How many license plates can you build with 3 letters and three numbers with repetiion

Answer 12

so im thinkink its sayying like letters {a,b,c} and numbers {1,2,3}

Answer 13

so MKV123 is 3 of each, but so is JHC567. Both are 3 of each, as is 1T2U4B

Answer 14

no

Answer 15

the 26*26*26 thing was right

Answer 16

but i have to use the additive princible

Answer 17

yeah, because you can start with a letter or a number which increases the permutations, then reduce that for the reorderings that end up duplicating a permutation

Answer 18

can you show me how to do it im not understanding what to do

Answer 19

so in your book, you have stuff like 3P26, 10C12 and that sort of thing.
the 26 P 3 rather... 26 things taken 3 at a time. There will be a formula with it

Answer 20

but we can have repeats, so we are really using 26 P 1 three times

Answer 21

which gives us the 26*26*26

Answer 22

yeah i figured that out im not sure where to go from there

Answer 23

so you do 26*26*26*10*10*10 first.
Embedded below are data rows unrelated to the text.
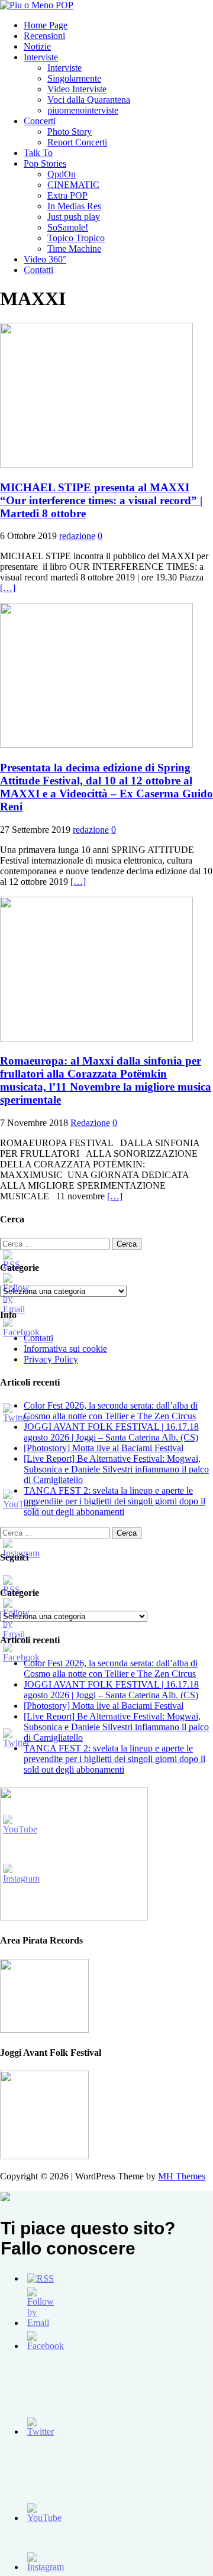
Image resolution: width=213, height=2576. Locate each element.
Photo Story (69, 131)
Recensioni (44, 36)
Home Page (45, 25)
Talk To (38, 153)
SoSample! (67, 227)
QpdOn (61, 174)
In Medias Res (74, 206)
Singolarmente (74, 78)
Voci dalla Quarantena (88, 100)
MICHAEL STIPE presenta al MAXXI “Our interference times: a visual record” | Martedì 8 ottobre (101, 500)
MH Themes (181, 2176)
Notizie (37, 46)
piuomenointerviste (82, 110)
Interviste (41, 57)
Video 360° (45, 259)
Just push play (73, 217)
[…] (7, 588)
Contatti (38, 270)
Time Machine (74, 249)
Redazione (90, 1123)
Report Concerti (77, 142)
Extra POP (67, 195)
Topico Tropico (76, 238)
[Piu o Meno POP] (36, 5)
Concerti (40, 121)
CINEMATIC (73, 185)
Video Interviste (76, 89)
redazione (77, 536)
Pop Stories (45, 163)
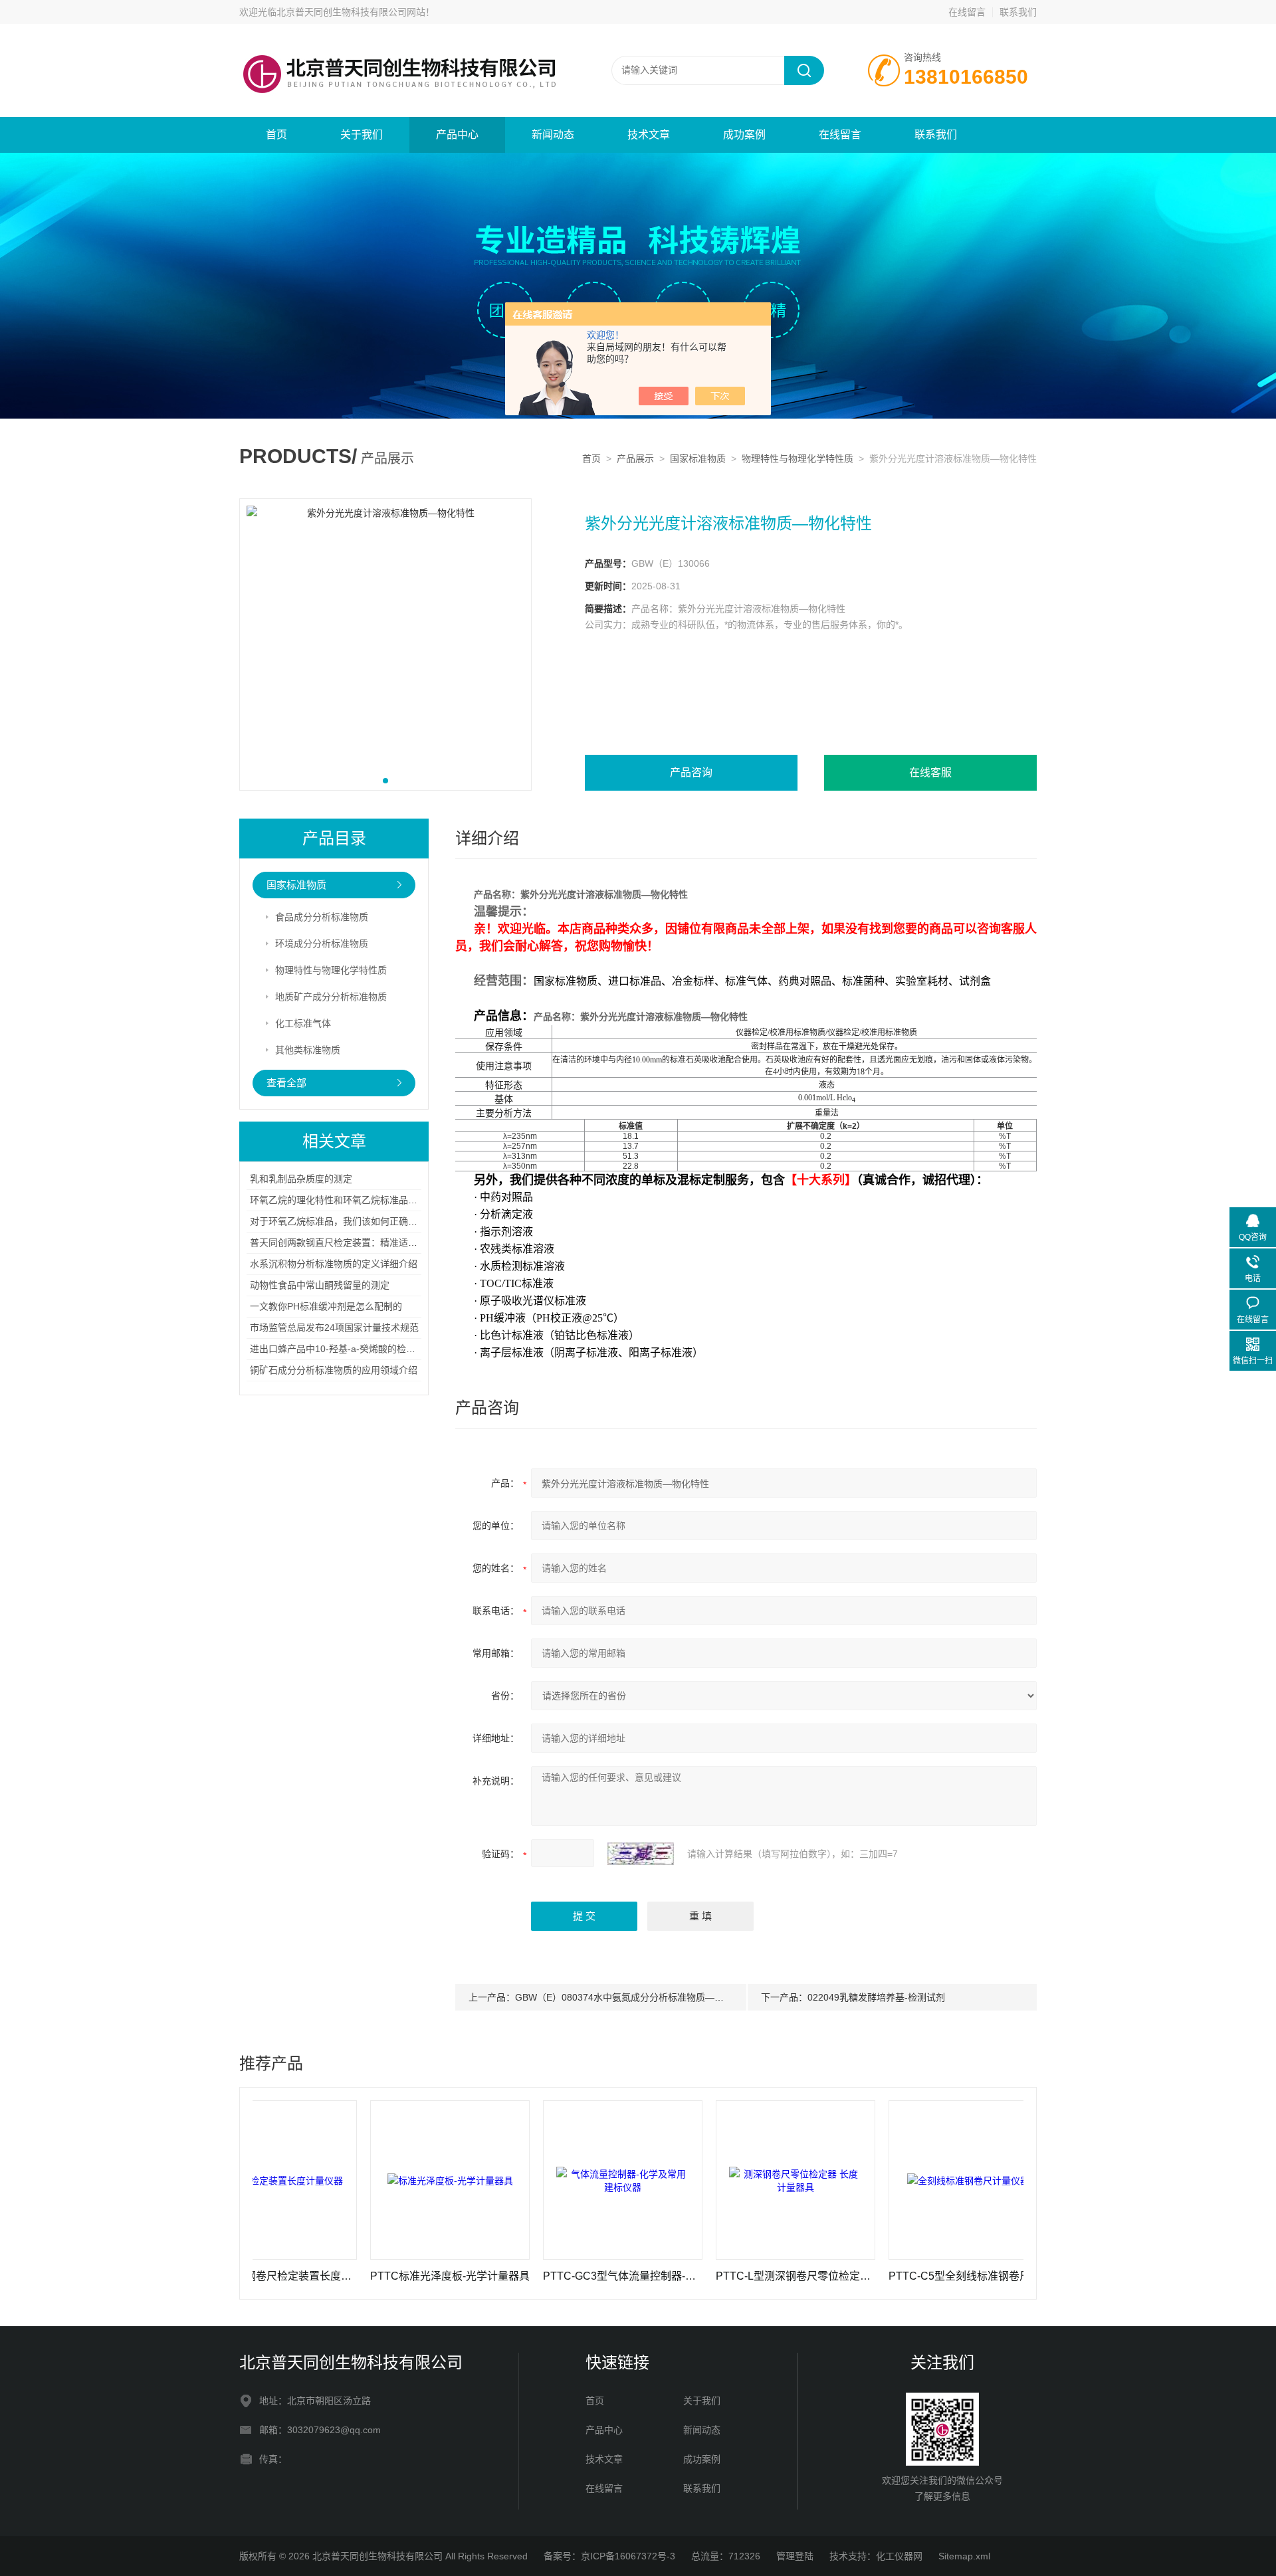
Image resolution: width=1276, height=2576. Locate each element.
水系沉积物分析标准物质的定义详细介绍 (333, 1263)
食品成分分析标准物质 (321, 917)
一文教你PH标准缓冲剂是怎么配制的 (326, 1306)
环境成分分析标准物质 (321, 943)
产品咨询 (691, 772)
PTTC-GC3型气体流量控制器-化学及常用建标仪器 (545, 2276)
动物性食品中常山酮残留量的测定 (319, 1285)
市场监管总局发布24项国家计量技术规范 (334, 1327)
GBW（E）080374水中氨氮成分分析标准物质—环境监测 (633, 1997)
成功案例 (744, 134)
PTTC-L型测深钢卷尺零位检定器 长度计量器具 (718, 2276)
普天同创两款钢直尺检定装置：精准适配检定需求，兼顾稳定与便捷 (389, 1242)
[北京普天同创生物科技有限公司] (398, 37)
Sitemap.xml (964, 2556)
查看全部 (286, 1082)
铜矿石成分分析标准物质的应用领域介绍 (333, 1370)
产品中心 (457, 134)
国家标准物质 (698, 458)
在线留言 (967, 12)
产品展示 (635, 458)
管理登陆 (794, 2556)
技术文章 (648, 134)
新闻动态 (553, 134)
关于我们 (361, 134)
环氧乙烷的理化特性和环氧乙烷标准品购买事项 (347, 1200)
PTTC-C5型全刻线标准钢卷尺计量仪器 (890, 2276)
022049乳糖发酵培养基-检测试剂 (876, 1997)
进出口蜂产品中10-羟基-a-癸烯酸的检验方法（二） (356, 1348)
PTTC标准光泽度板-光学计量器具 (372, 2276)
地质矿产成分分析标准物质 (331, 996)
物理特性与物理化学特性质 (797, 458)
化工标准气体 (303, 1023)
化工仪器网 (899, 2556)
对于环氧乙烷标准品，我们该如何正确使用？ (343, 1221)
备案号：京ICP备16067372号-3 (609, 2556)
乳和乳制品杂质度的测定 (301, 1178)
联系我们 (1018, 12)
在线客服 (930, 772)
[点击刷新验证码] (640, 1853)
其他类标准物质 (307, 1049)
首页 (276, 134)
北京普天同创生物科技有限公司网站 (350, 12)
Then we can start with any of the three letters or numbers, yes? So 6 choices, then 5 for the next slot, 4 choices for the third slot and so on, and that ends up being 6! which we multiply our already big number by

Answer 24

We would be done here except that we don't want to double count duplicates.
if I have WWC567 and I swap the two Ws, then I don't actually have a new license number

Answer 25

So we need to figure out how many times that happens

Answer 26

For any given arrangement, only swapping around letters or numbers with the same type could duplicate us. If I swap a letter and a number, I'm going to have a new arrangement.

Answer 27

Is there anyone else that can jump in here? I need to run. I didn't think this would take a while.

Answer 28

This bit is where you use the combinations formulas to eliminate repeats

Answer 29

I'm sorry, I have to meet friends in 10 minutes. Reread the examples in your book and see how far you get. Hopefully someone else will jump in!